I have only one wish that reader and reviewer can grant: namely, a fair field and no favour for certain ‘advanced views’ of Egyptology. It is my conviction that this study, still in its infancy, will greatly modify almost all our preconceived views of archæological history.

RICHARD F. BURTON.

Trieste: November 20, 1883.


INTRODUCTION.

The history of the Sword is the history of humanity. The ‘White Arm’ means something more than the ‘oldest, the most universal, the most varied of weapons, the only one which has lived through all time.’

He, she, or it—for the gender of the Sword varies—has been worshipped with priestly sacrifices as a present god. Hebrew revelation represents the sharp and two-edged Sword going out of the mouth of the King of Kings, and Lord of Lords. We read of a ‘Sword of God, a holy Sword,’ the ‘Sword of the Lord and of Gideon’; and ‘I came not to send peace but a Sword,’ meaning the warfare and martyrdom of man.
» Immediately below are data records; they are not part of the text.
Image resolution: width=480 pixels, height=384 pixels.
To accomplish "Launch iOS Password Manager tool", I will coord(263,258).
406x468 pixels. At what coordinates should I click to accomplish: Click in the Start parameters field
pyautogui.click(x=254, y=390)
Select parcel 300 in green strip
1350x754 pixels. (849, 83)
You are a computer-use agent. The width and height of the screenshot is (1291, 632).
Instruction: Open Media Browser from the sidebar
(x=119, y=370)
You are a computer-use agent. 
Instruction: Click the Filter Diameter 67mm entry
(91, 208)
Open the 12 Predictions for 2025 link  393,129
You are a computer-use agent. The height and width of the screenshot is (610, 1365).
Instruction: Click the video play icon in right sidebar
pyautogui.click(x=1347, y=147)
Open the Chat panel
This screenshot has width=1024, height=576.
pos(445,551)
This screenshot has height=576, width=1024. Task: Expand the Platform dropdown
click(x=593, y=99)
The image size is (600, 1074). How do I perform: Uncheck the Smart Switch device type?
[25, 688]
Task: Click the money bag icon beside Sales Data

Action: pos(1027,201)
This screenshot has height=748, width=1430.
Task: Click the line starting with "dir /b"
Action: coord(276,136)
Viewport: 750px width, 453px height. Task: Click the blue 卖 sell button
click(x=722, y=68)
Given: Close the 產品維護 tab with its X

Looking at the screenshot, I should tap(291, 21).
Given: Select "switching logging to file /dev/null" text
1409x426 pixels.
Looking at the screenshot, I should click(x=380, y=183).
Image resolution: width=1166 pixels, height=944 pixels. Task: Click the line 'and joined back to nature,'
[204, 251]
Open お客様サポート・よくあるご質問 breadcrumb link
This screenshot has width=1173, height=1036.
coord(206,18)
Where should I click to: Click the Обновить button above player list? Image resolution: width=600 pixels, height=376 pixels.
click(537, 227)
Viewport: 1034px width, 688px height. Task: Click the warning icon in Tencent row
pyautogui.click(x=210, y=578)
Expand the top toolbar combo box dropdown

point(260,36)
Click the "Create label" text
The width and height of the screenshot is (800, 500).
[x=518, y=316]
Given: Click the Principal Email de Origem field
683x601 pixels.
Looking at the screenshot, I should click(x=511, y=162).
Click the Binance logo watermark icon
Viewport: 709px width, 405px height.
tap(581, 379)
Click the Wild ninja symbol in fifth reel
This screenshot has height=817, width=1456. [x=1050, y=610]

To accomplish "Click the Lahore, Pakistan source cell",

On a lower plane the Sword became the invention and the favourite arm of the gods and the demi-gods: a gift of magic, one of the treasures sent down from Heaven, which made Mulciber (‘Malik Kabír,’ the great king) divine, and Voelunder, Quida, Galant, or Wayland Smith a hero. It was consecrated to the deities, and was stored in the Temple and in the Church. It was the ‘key of heaven and hell’: the saying is, ‘If there were no Sword, there would be no law of Mohammed’; and the Moslem brave’s highest title was ‘Sayf Ullah’—Sword of Allah.

Uniformly and persistently personal, the Sword became no longer an abstraction but a Personage, endowed with human as well as superhuman qualities. He was a sentient being who spoke, and sang, and joyed, and grieved. Identified with his wearer he was an object of affection, and was pompously named as a well-beloved son and heir. To surrender the Sword was submission; to break the Sword was degradation. To kiss the Sword was, and in places still is, the highest form of oath and homage.